On this page I intend to document my progress (or lack there of) in settling in on my sailboat. There are a number of phases or steps I must go through to complete this move.
By January, 2004 I was somewhere between steps 2 & 3.
|Here's a picture of my forward cabin shortly after I moved on board. This is my "garage". Anything I don't need every day goes here, until I can decide if it should be on board at all. The only thing it lacks is 10 years of National Geographic magazines. I do not heat the forward cabin and shut the door to minimize the affect it has on the temperature in the main cabin.|
|Below is a log of my moving on board activities|
|Prior Jan 17|
Other than storage space, my primary concen has been maintaining adequate
heat on boar. I depend totally on the dock electrical power to maintain a
livable temperature in the cabins of Sarah. The forward cabin I have
designated as the "garage" and as such is not heated, except what heat seeps
through the door to the cabin. I have not put any heaters in the aft cabin
as that is primarily just for sleeping, although I have not shut the door to
the main cabin so some heat gets there. I put a goose down comforter on the
aft cabin berth where I sleep and that has provided all the warmth I need
That leaves the main cabin to keep warm. The main on board electrical circuit can support the battery charger, the refrigeration. nominal outlet usage (e.g., coffee maker) and either the hot water heater or one space heater on medium power. That is obviously not enough heat to maintain a reasonable cabin temperature during a normal Maryland winter, much less the bitterly cold one we are experiencing this year. Therefore I have run another power cord on board to power one space heater at full power.

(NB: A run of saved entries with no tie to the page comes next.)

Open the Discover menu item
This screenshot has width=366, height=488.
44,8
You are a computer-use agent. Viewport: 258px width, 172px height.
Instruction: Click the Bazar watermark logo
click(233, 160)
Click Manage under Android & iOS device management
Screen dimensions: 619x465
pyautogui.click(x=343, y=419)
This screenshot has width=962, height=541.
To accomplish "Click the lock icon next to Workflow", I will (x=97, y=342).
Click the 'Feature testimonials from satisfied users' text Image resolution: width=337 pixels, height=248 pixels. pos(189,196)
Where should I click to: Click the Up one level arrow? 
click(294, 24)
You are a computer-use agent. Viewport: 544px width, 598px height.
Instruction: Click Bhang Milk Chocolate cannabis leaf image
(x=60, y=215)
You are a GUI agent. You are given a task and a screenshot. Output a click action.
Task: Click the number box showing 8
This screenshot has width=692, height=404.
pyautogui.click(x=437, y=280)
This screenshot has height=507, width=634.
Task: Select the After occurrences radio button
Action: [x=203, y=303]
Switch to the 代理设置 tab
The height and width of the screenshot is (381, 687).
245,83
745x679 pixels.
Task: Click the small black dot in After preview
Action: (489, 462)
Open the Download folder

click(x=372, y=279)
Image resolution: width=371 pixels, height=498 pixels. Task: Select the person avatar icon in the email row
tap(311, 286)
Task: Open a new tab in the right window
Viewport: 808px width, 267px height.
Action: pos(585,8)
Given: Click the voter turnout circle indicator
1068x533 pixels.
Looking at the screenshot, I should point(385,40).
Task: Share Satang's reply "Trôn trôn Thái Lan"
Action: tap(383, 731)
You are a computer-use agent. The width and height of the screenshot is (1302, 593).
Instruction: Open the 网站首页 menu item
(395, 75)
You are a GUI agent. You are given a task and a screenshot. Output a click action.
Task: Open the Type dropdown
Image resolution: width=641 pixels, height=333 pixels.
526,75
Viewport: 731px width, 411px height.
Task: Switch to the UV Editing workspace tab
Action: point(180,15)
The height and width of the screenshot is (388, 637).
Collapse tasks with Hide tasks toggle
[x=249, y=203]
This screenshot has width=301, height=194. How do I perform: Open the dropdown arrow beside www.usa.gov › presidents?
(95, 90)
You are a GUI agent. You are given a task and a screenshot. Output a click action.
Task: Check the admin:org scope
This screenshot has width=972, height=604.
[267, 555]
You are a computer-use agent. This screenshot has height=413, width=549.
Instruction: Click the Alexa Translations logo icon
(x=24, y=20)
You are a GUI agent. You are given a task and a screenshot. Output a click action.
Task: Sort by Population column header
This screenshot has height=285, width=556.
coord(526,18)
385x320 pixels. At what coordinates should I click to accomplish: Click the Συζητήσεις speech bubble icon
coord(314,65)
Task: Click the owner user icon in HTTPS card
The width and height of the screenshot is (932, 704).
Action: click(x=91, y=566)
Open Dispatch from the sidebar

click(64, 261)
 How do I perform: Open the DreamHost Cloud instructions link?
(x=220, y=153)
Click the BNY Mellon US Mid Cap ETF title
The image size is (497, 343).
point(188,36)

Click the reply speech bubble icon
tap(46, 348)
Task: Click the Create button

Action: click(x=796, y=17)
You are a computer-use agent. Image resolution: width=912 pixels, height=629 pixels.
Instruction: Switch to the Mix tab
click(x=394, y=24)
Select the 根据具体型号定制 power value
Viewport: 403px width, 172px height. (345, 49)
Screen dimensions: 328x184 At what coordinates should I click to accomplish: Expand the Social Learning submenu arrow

On the left is the first level of cover I have put up for the coming winter storms. This is a single canvas tarp over the forward companionway hatch. I use this hatch because it is more convenient that the cockpit companionway hatch with requires the removal of the hatch boards for entrance and exit. Shortly I plan to put an additional canvas tarp forward of this cover to provide more protection. I'm just waiting to see how this "porch" handles the first winter storm (due tonight, Jan 14).
In the berth Sarah is pointing due West. The tarp on the starboard side is supported by a PVC pipe frame clamped to the lifeline stanchions. The idea is to keep snow and ice off the companionway. We'll see how well it works. I am some what concerned about what will happen with 40kts out of the north, but we had 25 kts the other night with no ill effects.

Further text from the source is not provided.